4. Applications and Use Cases
GLM-4.5-Air is optimized for scenarios that require both multi-step reasoning and complex agentic actions:
- Hybrid Reasoning System: Supports both "chain-of-thought" generation and rapid direct answer completion. The model can dynamically alternate between slow, multi-turn deliberation and expedited completion depending on prompt context and instruction format.
- Agentic Task Execution: Excels at explicit function calls, code execution, and web browsing; includes explicit output format constraints and penalties to ensure process alignment (e.g., correct tool call syntax).
- Coding Assistance: Performs end-to-end GitHub issue resolution and codebase modifications, making it well suited for integration into continuous integration/continuous deployment (CI/CD) workflows and advanced code reasoning assistants.
- Long Context Tasks: Demonstrates high fidelity in summarizing lengthy documents, multi-domain translations, and contextual chain-of-thought explanations with sequence lengths up to 128K tokens (during RL-enhanced stages).
5. Availability, Reproducibility, and Integration Resources
- Open Access: Model weights, codebase, and detailed documentation are available through multiple platforms (e.g., Z.ai, BigModel.cn, Hugging Face at https://huggingface.co/zai-org/GLM-4.5).
- Evaluation Toolkit: A standardized evaluation toolkit for ARC benchmarks and custom agentic or reasoning tasks is open-sourced (https://github.com/zai-org/glm-simple-evals).
- Usage Documentation: Release includes turnkey inference pipelines, guidance for extended context operation, environment setup scripts, and fine-tuning protocols for custom domains and tasks.
- Supporting Materials: Research artifacts and replication instructions are included to promote transparent benchmarking and community-driven research.
6. Comparative Analysis and Broader Significance
Relative to both the predecessor GLM-4.5 (355B) and contemporary 100B/175B models, GLM-4.5-Air achieves substantial efficiency and flexibility:
- Efficiency: The one-dense-layer design, selective expert activation, and lightweight routing enable inference costs well below those of monolithic dense-model counterparts.
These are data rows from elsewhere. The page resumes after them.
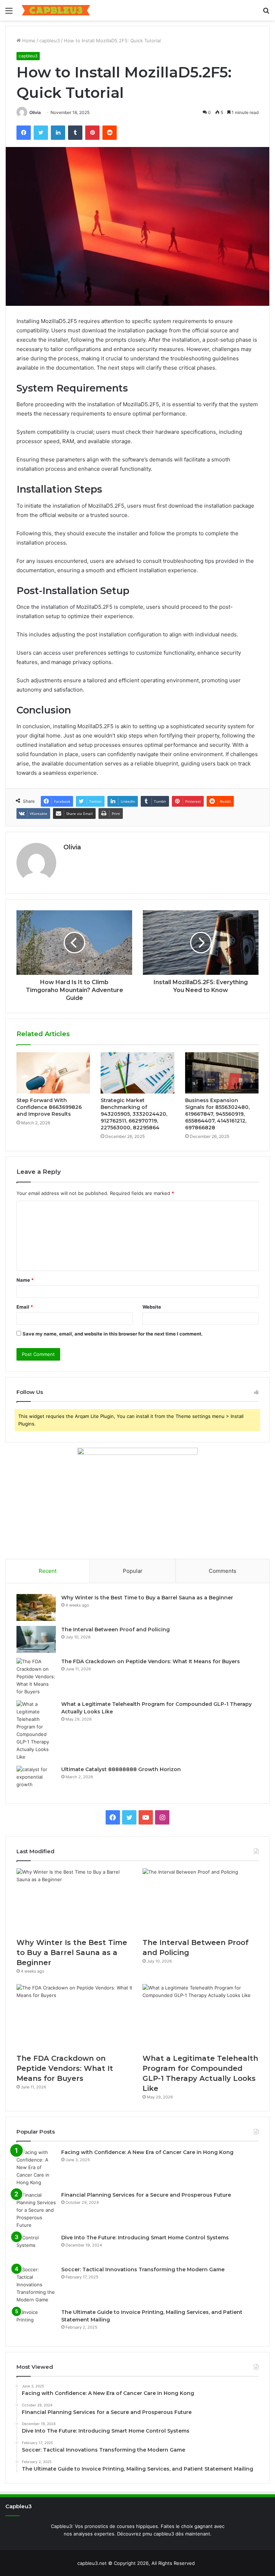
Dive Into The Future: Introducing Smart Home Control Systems (145, 2237)
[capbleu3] (56, 10)
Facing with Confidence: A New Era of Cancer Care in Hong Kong (147, 2152)
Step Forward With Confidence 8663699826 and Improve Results (49, 1107)
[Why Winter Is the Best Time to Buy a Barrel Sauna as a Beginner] (36, 1607)
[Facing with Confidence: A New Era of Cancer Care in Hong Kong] (36, 2167)
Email (24, 1307)
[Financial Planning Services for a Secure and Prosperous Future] (36, 2210)
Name (25, 1280)
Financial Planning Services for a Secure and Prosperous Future (146, 2195)
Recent (48, 1570)
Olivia (35, 112)
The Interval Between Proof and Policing (115, 1629)
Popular (133, 1570)
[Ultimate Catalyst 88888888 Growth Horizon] (36, 1779)
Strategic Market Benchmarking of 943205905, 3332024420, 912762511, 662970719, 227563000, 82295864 (134, 1114)
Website (152, 1307)
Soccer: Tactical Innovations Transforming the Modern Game (143, 2269)
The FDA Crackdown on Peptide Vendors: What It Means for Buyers (150, 1661)
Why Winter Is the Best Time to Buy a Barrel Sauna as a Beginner (147, 1597)
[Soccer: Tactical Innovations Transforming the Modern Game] (36, 2285)
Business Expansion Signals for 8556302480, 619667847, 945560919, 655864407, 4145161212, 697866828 (217, 1114)
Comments (222, 1570)
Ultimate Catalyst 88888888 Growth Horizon (121, 1769)
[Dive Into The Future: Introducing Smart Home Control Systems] (36, 2247)
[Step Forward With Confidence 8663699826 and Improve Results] (53, 1073)
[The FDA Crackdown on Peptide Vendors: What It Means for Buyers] (36, 1676)
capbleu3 (49, 40)
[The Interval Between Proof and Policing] (36, 1639)
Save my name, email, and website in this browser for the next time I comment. (113, 1334)
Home (28, 40)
This makes the model suitable for real-time and resource-constrained deployments.
- Performance: Despite parameter compression, GLM-4.5-Air closely tracks the full GLM-4.5 in reasoning (AIME), coding (SWE-bench), and agentic tasks (TAU-bench). It surpasses comparable 100B+ open models and even rivals larger proprietary LLMs in several domains.
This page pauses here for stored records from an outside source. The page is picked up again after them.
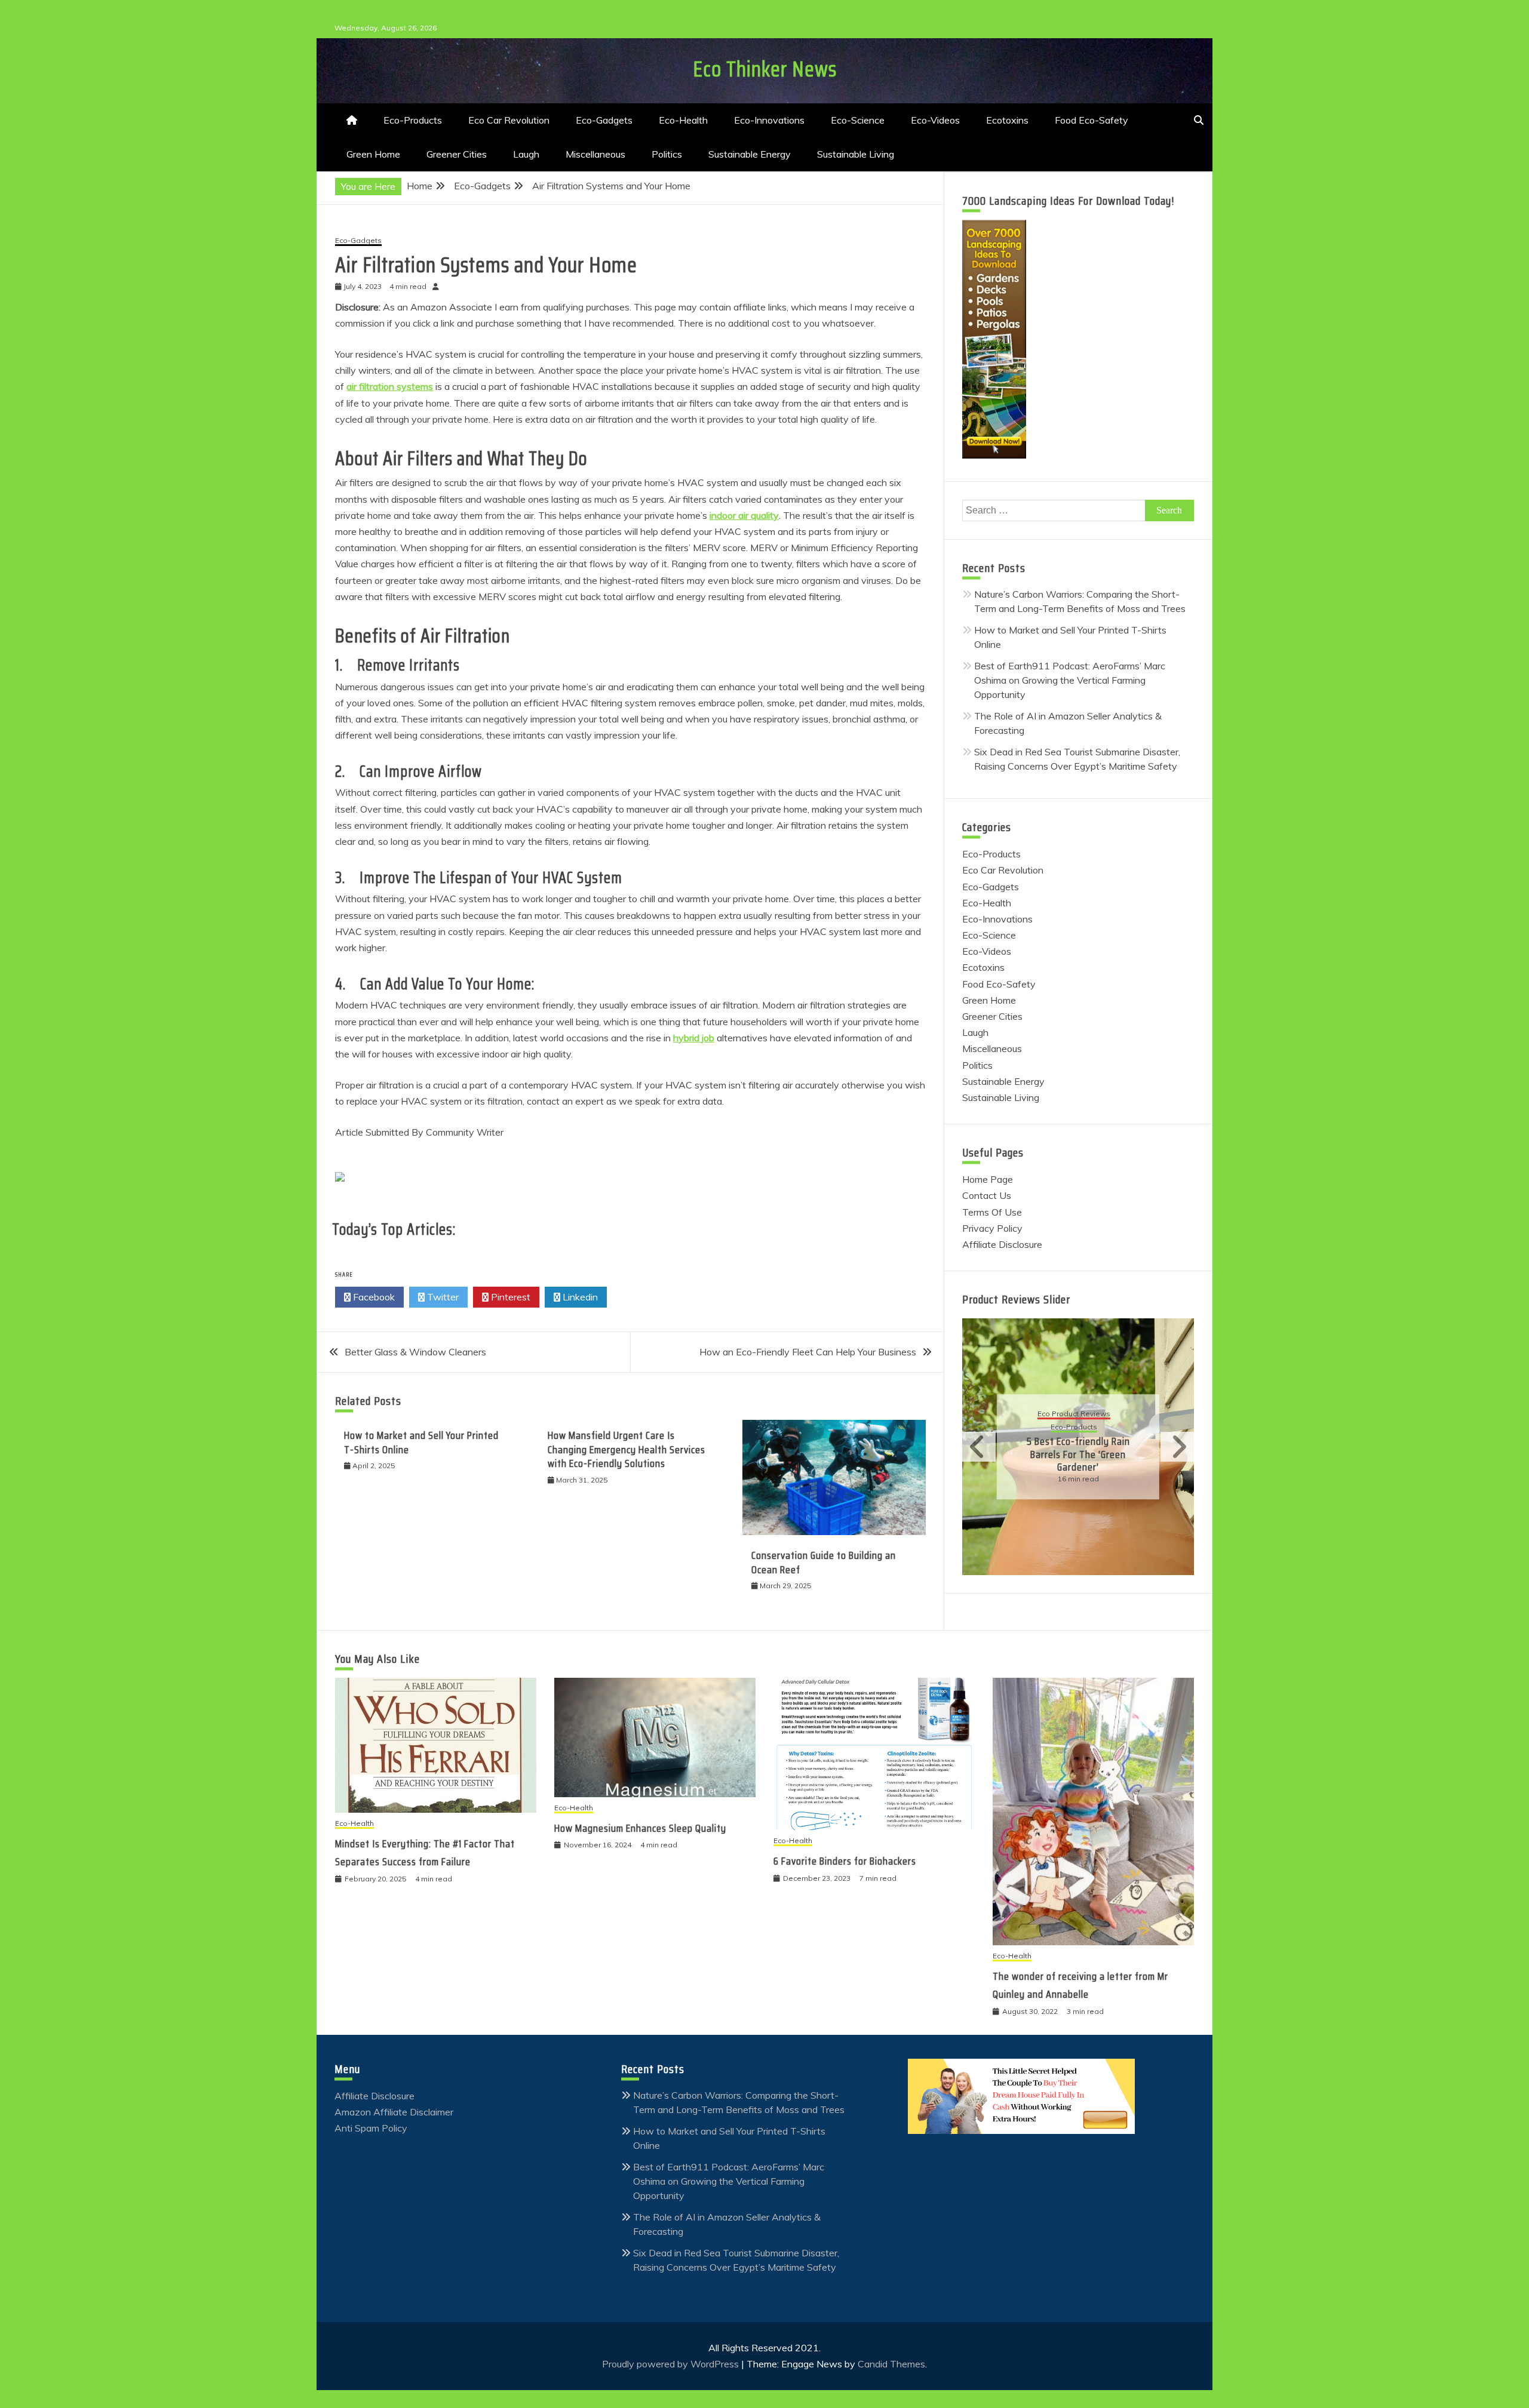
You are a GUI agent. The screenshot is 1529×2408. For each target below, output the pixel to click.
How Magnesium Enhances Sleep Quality (640, 1828)
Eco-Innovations (769, 120)
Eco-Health (683, 120)
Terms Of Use (992, 1212)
- Agentic Capabilities: The hybrid reasoning mode and highly structured post-training make the model adept at multi-step planning, tool use, and context-sensitive agentic decision-making, a property uncommon in models at this parameter scale.
This model represents a significant advance in efficient, multitask LLMs and provides a reproducible and extensible foundation for research in agentic and reasoning-intensive natural language processing (Team et al., 8 Aug 2025).